Top of DOCUMENT PASSAGE
Moreover, I've found that most of these wonderful free update packs come with clever little things attached that I have to opt out of manually or they'll install automatically alongside what I maybe do want. One package wanted to install a Google Toolbar in my browser, for instance. Phooey. I don't want another menu bar under everything else crowding my main window space even more like a permanent popup ad. When I want to use Google or Yahoo, I'll go to Google or Yahoo fast enough. I don't want them "available" staring at me in my Word screens or my Internet Explorer or Firefox screens or my media player screens too.

The latest Microsoft "update" wanted to put in their latest browser, which I don't want, and didn't make much announcement about their intentions. It just came through the same pipe as the little "Security Updates" that never seem to end--you know, the ones that scroll down page after page in your control panel's "installed programs" screens after the "real" software list?--, only this one was a mega-megabyte, fullfledged new edition of Internet Explorer that took over everything I was doing for about a half-hour while it infiltrated every aspect of my machine, putting in a browser with tabs that I found anything but intuitive. I had one heluva time pulling that one all out.
Bottom of DOCUMENT PASSAGE
Top of MATERIAL SHOWN
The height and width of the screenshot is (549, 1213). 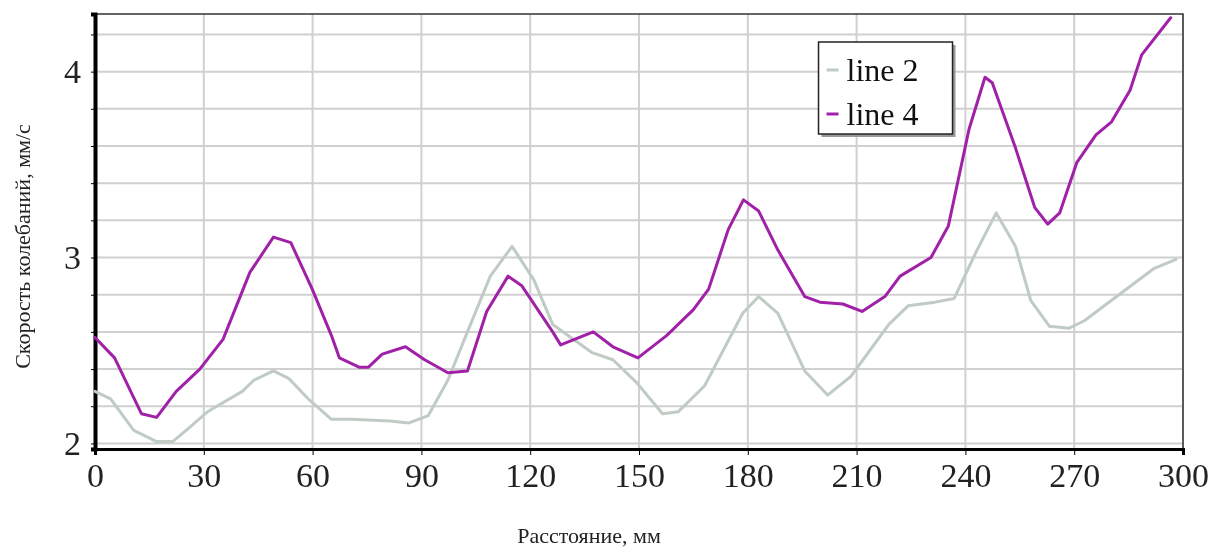 What do you see at coordinates (589, 536) in the screenshot?
I see `x-axis-title: Расстояние, мм` at bounding box center [589, 536].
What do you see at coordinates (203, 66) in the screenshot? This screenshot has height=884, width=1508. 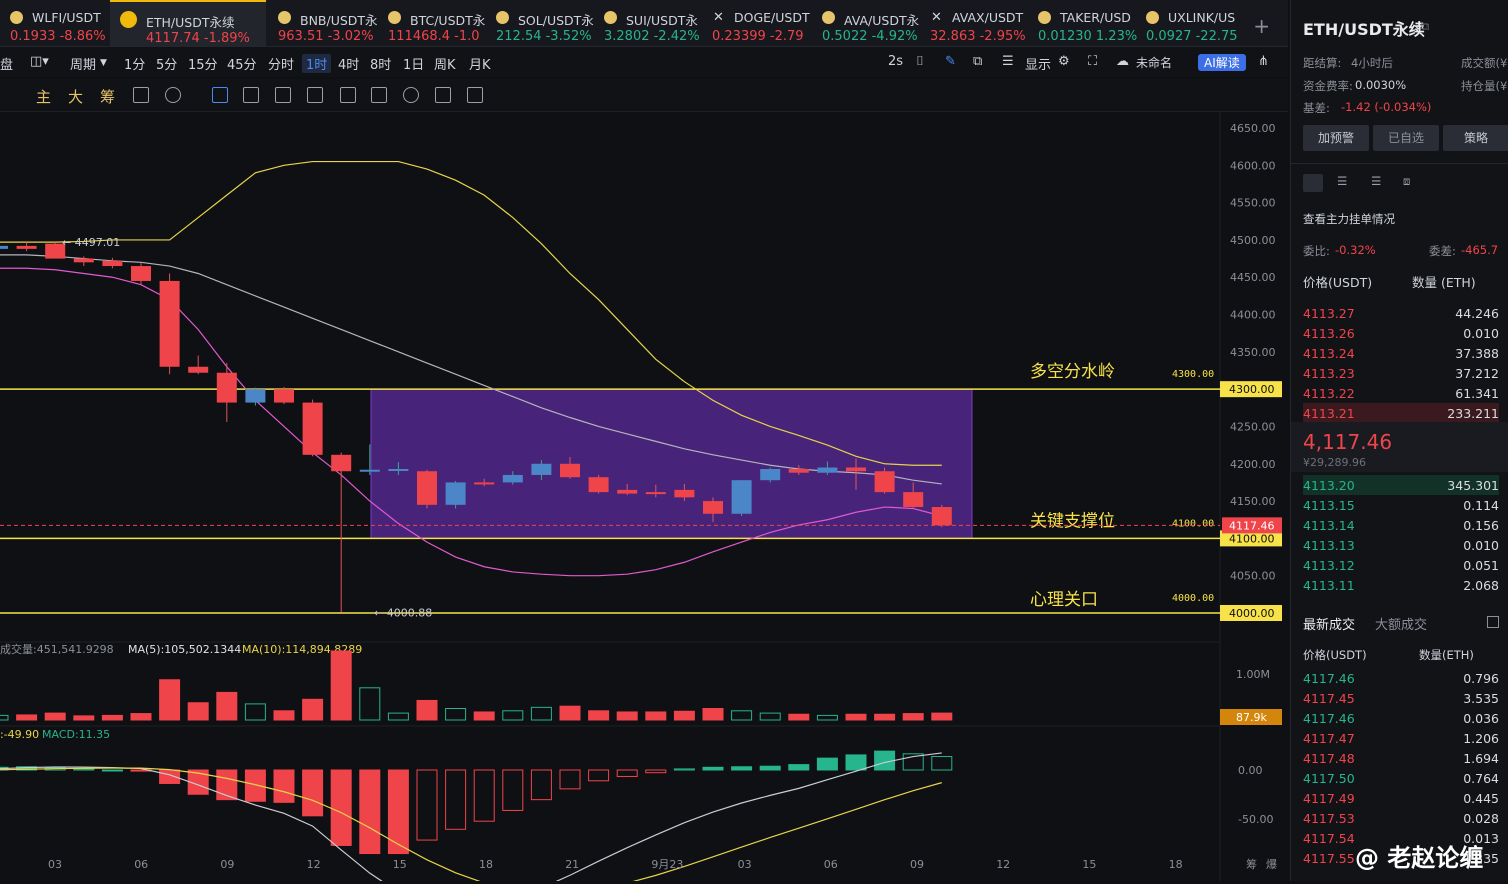 I see `interval-15m: 15分` at bounding box center [203, 66].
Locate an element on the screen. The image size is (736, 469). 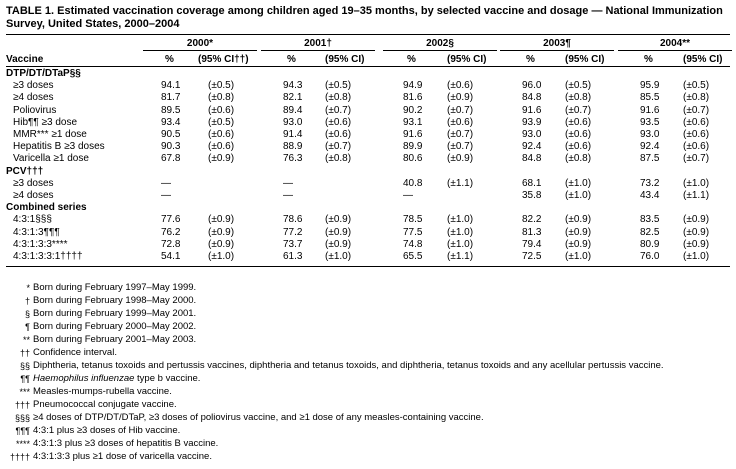
footnote-mark: *** is located at coordinates (24, 392).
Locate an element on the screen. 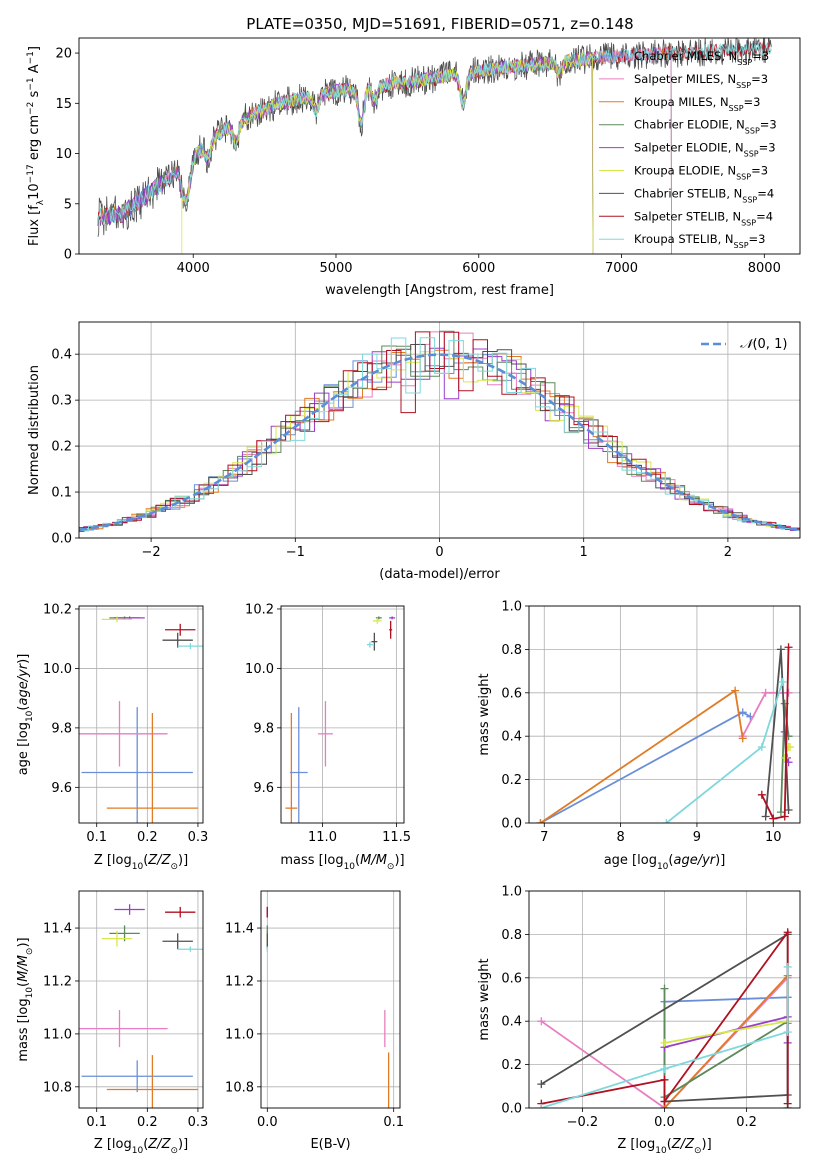 This screenshot has height=1170, width=819. x-tick-label: −1 is located at coordinates (296, 552).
Bottom of MATERIAL SHOWN
- **ASSIGNED TASK**:
In the passage on software update packs, what did one package try to install in the browser?

- **ANSWER SECTION**:
A Google Toolbar.